──────── Source data

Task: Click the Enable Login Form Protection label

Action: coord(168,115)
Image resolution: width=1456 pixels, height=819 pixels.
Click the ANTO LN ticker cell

────────────────
──────── Source data

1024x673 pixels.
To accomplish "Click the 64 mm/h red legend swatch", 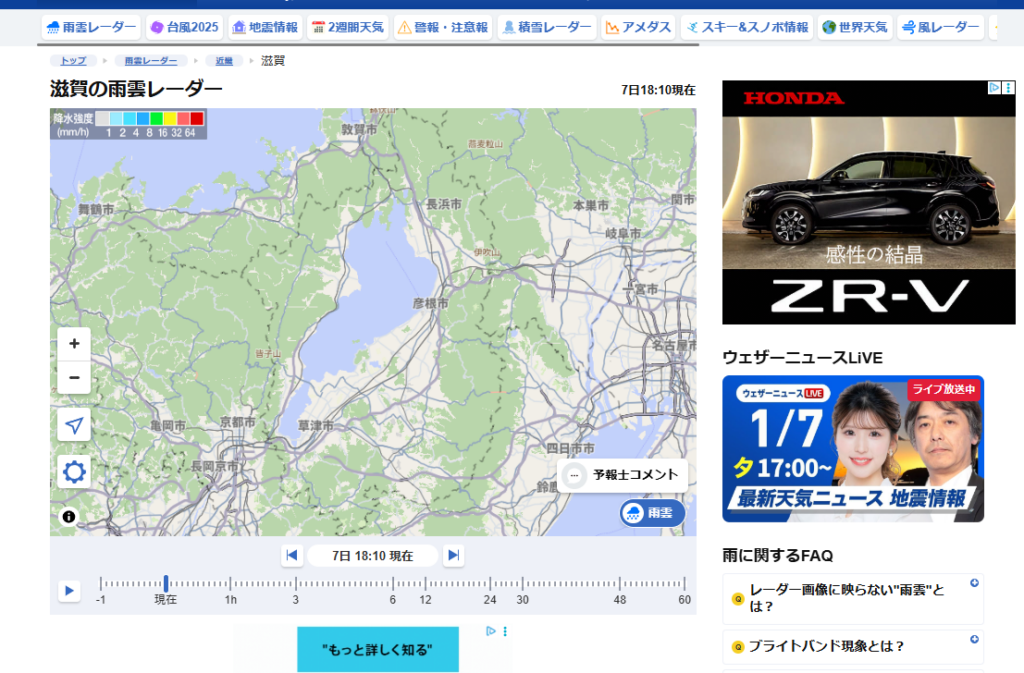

────────────────
──────── Source data

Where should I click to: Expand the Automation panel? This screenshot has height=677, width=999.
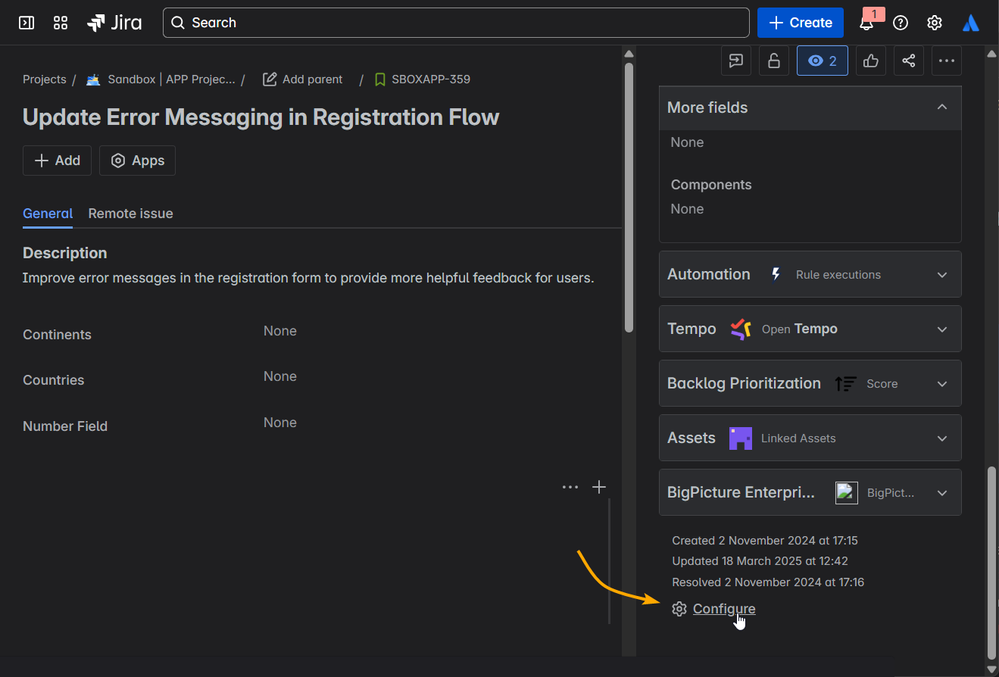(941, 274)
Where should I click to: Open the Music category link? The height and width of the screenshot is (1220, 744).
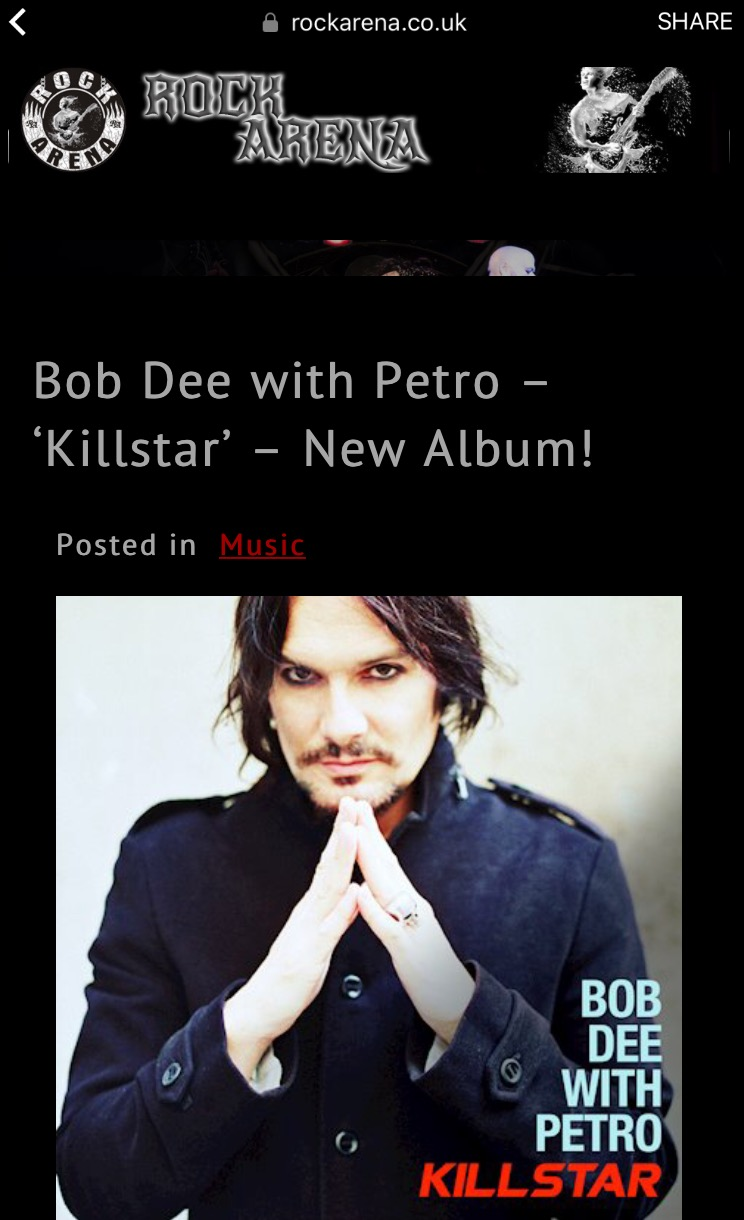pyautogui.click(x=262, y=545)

────────────────

Your task — Copy out everything from the line containing "Where should I click to: Open" down to the line containing "pyautogui.click(x=262, y=545)", keeping both of those lines, and leave the pictures out.

Complete output —
Where should I click to: Open the Music category link? The height and width of the screenshot is (1220, 744).
pyautogui.click(x=262, y=545)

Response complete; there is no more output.